Given \(N\) nonexpansive mappings \(T_i\), \(i=1,\dots,N\), defined in a Hilbert space \(H\), and their sets of fixed points \(F_i:=\operatorname{Fix}(T_i)\), \(i=1,\dots,N\), such that \(\bigcap_{i=1}^N F_i\not=\emptyset\), the author considers the problem of minimizing a quadratic function subject to the constraint set \(C:=\bigcap_{i=1}^N F_i\). He introduces an iterative inexact method for solving this problem, and establishes the strong convergence of the method.
The author also considers a more general optimization problem, in which the objective function \(\theta\) is convex and twice differentiable on an open set \(U\supset \bigcup_{i=1}^N T_i(H)\), with constraint set \(C\) as defined above.

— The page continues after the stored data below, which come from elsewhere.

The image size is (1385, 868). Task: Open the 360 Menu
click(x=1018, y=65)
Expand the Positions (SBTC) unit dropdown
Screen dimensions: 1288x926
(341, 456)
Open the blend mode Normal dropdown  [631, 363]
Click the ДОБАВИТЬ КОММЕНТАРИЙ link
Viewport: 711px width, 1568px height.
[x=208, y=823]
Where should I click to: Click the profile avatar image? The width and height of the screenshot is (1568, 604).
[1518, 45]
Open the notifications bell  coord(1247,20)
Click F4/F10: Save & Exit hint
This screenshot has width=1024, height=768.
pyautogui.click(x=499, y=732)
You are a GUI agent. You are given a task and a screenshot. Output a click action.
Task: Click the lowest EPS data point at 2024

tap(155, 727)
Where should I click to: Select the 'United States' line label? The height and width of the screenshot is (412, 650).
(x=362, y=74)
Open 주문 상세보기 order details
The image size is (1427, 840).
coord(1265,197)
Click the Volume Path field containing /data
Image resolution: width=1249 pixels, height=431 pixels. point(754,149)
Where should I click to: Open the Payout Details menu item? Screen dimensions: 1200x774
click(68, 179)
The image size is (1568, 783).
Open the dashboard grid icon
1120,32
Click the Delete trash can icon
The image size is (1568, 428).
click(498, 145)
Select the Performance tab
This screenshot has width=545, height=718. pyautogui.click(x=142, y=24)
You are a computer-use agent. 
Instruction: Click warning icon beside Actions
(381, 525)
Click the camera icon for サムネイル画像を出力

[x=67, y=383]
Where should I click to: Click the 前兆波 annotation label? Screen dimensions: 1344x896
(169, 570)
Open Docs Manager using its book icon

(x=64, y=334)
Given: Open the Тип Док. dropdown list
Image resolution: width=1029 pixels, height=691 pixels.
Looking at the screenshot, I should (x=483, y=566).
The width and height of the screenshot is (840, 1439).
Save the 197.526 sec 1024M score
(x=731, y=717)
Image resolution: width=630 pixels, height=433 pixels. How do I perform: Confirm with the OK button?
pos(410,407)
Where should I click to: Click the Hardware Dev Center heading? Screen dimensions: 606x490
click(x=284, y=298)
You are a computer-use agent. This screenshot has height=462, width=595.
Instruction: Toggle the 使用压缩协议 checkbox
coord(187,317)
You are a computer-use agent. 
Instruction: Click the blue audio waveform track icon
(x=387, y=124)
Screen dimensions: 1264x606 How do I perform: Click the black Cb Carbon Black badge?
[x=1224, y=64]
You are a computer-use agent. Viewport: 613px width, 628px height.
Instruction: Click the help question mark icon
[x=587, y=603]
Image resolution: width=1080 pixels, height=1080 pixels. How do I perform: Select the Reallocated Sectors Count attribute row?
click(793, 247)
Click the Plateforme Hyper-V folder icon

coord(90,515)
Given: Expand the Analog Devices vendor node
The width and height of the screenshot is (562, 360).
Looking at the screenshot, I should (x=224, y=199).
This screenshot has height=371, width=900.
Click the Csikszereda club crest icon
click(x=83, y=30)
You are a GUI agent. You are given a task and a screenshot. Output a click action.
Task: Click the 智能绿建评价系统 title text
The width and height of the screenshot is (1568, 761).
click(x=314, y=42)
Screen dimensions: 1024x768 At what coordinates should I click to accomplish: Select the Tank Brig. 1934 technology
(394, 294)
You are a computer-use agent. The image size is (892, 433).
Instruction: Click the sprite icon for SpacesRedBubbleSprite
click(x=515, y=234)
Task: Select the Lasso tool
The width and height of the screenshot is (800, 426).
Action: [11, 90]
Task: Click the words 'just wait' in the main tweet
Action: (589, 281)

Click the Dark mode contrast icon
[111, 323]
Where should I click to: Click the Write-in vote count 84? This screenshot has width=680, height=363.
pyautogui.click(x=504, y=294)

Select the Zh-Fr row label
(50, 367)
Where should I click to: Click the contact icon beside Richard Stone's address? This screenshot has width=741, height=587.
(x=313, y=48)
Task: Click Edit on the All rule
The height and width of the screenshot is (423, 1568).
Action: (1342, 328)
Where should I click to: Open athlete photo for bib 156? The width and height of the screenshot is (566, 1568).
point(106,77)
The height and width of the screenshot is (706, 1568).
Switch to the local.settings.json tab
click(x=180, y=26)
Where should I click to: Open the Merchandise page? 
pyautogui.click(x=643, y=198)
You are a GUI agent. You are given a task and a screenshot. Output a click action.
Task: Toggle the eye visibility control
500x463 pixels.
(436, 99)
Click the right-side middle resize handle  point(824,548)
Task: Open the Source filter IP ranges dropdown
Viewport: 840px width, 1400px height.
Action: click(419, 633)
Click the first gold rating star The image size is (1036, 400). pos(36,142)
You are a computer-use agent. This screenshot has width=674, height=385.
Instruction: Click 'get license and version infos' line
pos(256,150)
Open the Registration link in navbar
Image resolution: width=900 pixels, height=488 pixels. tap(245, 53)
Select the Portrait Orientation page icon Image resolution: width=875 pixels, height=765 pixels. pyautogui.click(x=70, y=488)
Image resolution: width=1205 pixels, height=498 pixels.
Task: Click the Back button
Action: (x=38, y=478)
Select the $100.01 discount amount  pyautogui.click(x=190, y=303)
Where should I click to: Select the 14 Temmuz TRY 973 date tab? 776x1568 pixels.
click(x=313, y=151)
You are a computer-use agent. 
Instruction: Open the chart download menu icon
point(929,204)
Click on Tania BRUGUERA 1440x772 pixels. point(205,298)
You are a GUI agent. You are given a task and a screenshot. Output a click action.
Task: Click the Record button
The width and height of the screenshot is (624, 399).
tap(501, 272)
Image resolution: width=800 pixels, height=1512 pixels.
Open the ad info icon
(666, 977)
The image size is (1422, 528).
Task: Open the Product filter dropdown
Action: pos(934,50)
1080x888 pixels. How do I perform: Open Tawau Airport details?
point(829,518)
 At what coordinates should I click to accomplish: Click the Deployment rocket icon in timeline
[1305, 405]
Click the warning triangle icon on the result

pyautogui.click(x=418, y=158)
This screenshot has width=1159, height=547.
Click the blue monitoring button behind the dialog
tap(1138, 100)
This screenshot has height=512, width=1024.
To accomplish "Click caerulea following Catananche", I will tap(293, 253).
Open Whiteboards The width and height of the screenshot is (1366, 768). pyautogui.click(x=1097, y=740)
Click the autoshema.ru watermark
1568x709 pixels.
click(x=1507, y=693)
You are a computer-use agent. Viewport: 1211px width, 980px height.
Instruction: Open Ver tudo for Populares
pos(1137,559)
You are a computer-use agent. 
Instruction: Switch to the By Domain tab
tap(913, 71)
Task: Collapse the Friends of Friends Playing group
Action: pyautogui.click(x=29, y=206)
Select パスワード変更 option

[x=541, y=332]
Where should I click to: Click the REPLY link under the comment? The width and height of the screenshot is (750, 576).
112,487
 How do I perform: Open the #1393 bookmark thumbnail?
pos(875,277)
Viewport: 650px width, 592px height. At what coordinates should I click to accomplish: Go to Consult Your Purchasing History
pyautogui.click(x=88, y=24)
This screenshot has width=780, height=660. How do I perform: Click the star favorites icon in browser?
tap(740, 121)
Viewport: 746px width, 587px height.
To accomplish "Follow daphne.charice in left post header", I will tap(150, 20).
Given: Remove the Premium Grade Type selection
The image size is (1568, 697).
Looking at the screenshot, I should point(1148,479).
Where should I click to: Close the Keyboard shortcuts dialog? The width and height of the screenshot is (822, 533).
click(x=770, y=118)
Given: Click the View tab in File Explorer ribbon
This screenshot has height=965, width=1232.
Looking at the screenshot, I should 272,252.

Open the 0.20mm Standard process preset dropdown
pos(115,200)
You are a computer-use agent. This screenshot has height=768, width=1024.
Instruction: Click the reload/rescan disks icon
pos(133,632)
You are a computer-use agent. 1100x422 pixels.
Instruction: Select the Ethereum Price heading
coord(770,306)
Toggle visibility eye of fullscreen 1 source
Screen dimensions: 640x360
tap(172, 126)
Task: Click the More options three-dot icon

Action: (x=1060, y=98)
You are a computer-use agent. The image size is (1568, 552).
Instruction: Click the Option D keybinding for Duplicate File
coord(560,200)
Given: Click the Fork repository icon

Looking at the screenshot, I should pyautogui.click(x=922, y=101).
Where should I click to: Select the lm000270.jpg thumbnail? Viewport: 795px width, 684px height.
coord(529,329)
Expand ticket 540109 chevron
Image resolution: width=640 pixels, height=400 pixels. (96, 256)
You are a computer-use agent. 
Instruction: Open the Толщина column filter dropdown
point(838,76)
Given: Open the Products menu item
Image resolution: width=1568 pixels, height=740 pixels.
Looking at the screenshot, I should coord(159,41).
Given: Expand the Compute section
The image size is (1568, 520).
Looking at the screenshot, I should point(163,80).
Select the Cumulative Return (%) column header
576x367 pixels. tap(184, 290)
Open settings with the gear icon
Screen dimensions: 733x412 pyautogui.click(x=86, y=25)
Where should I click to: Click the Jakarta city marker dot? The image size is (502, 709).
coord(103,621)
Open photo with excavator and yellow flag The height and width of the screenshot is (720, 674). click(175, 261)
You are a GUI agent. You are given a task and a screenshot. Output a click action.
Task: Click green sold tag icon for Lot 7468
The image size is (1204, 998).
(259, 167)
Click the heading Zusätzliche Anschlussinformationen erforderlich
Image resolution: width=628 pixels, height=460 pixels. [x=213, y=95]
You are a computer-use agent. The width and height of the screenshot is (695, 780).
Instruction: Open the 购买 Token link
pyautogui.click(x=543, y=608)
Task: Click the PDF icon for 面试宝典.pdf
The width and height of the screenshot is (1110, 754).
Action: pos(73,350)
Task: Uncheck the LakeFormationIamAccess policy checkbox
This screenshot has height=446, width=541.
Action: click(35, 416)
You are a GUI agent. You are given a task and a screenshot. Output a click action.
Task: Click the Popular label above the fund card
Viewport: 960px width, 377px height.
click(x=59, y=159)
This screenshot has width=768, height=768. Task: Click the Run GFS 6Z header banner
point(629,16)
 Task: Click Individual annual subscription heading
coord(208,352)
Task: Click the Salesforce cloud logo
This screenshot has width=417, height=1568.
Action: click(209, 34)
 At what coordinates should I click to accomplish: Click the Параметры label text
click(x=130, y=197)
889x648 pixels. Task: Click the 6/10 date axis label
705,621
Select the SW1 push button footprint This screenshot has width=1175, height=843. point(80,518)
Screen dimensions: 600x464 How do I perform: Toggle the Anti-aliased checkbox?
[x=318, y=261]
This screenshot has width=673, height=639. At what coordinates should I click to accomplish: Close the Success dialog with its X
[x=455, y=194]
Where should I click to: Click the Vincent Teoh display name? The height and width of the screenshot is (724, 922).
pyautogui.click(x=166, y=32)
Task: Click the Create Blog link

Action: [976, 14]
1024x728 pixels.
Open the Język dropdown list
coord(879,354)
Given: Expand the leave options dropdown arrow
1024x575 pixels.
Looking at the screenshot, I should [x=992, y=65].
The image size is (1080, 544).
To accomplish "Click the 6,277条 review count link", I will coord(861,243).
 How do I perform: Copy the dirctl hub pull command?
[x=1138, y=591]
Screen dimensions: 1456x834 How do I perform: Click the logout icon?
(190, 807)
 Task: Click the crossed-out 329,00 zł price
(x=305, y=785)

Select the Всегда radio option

Under some additional technical assumptions on \(\theta\), the author establishes the strong convergence of an inexact method for this problem.
The results presented here improve those found in [F.Deutsch and I.Yamada, Numer.Funct.Anal.Optimization 19, No.1–2, 33–56 (1998; Zbl 0913.47048); K.–H.Xu, J. Lond.Math.Soc., II.Ser.66, No.1, 240–256 (2002); Zbl 1013.47032; H.–K.Xu, J.Optimization Theory Appl.116, No.3, 659–678 (2003; Zbl 1043.90063); I.Yamada, N.Ogura, Y.Yamashita and K.Sakaniwa, Numer.Funct.Anal.Optimization 19, No.1–2, 165–190 (1998; Zbl 0911.47051)].

MSC:

47N10 Applications of operator theory in optimization, convex analysis, mathematical programming, economics
47J25 Iterative procedures involving nonlinear operators
47H09 Contraction-type mappings, nonexpansive mappings, \(A\)-proper mappings, etc.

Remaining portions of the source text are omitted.